The year prior, several hurricanes hit the southeastern U.S. This company, which sells its roofing products through Home Depot, sees sales spike in that region. The quality of earning analysis determines $1 million of income isn’t sustainable; it’s from a non-recurring event when people replaced roofs. The EBITDA is adjusted from its reported number, and value drops to $54 million. The problem is that the seller expected to get $60 million.

What are other areas that commonly cause EBITDA to be adjusted during a transaction?

Depending on the size of the business, sometimes owner personal expenses are charged to the company. Sellers want to identity those because going forward the business will not incur those types of expenses, which will increase EBITDA.

Another item that will be missed in reported EBITDA are professional fees. For example, a $100,000 legal settlement was correctly reported, but the accompanying $25,000 in professional legal fees could be buried in another line item. Both expenses are non-recurring and can be taken out.

An area to watch is self-insurance reserves used for workers’ compensation and health insurance, which fluctuate. Certain large claims could be justified as non-recurring.

In the case of audited financial statements, some expenses and incomes may be below an auditor’s scope and, as such, aren’t adjusted as part of the audit. Typically, the concept of scope isn’t used in a quality of earnings and the threshold of significance is lower. When multiples of EBITDA are used, a $100,000 item, for example, may impact valuation by $600,000. It needs to be correctly recorded and classified.

Also, most income statements have an ‘other income and expense’ line item that is either a catch-all or kept separate to identify the amounts as non-operating. Other income and expense needs to be scrutinized to understand if these items are, in fact, non-operating or non-recurring in nature.

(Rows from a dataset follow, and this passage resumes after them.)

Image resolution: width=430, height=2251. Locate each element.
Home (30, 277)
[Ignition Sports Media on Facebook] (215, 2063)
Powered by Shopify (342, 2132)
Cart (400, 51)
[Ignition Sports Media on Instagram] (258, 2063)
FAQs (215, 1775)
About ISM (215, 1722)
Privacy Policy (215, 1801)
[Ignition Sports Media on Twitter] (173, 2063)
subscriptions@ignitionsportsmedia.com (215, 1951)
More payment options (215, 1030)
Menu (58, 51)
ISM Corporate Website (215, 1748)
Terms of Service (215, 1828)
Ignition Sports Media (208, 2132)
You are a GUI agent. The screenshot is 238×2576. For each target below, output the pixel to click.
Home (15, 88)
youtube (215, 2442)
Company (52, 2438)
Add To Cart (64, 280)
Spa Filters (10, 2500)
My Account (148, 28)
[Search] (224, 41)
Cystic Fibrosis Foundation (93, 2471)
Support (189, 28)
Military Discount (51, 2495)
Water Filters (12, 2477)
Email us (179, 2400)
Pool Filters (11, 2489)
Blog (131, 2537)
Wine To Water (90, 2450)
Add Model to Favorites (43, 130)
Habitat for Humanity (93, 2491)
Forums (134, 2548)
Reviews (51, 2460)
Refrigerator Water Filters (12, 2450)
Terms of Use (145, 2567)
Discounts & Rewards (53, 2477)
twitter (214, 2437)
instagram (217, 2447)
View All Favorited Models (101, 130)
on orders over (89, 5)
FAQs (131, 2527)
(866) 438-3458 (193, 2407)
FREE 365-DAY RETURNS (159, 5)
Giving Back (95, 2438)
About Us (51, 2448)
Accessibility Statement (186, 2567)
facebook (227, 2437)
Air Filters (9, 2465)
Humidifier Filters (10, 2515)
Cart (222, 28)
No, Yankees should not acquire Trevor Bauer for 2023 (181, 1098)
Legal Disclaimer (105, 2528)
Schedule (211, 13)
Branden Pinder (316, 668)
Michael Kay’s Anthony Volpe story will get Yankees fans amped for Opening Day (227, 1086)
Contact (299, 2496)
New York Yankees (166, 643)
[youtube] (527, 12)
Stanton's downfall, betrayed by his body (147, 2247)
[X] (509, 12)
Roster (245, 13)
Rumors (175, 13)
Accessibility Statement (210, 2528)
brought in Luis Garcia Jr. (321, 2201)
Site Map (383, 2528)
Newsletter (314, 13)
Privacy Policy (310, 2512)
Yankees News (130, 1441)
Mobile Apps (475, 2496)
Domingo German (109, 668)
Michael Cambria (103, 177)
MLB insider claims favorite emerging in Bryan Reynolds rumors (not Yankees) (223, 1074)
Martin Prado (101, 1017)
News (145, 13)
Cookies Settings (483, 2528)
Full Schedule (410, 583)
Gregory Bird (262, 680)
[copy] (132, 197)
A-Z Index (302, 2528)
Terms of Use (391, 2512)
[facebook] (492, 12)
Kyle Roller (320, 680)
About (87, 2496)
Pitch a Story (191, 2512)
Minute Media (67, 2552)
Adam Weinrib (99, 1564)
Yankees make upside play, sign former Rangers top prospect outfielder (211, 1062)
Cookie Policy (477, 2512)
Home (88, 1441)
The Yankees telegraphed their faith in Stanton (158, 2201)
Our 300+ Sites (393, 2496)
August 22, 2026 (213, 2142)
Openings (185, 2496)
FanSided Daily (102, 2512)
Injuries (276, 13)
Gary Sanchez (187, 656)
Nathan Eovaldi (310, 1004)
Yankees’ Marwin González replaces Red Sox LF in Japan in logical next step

What else do business owners need to know?

Hire the right adviser, or risk being left in the dark. These kinds of transactions aren’t familiar to many successful business owners. They don’t understand how reported and adjusted EBITDA differ. Instead, they rely on key advisers to point them in the right direction — and that doesn’t always happen.

It’s worth the cost, time and effort to hire a transaction professional. Northeast Ohio is undergoing the most robust transaction environment of the past 10 years. Buyers and sellers both need a clear understanding of a company’s financial history, in order to consummate a transaction.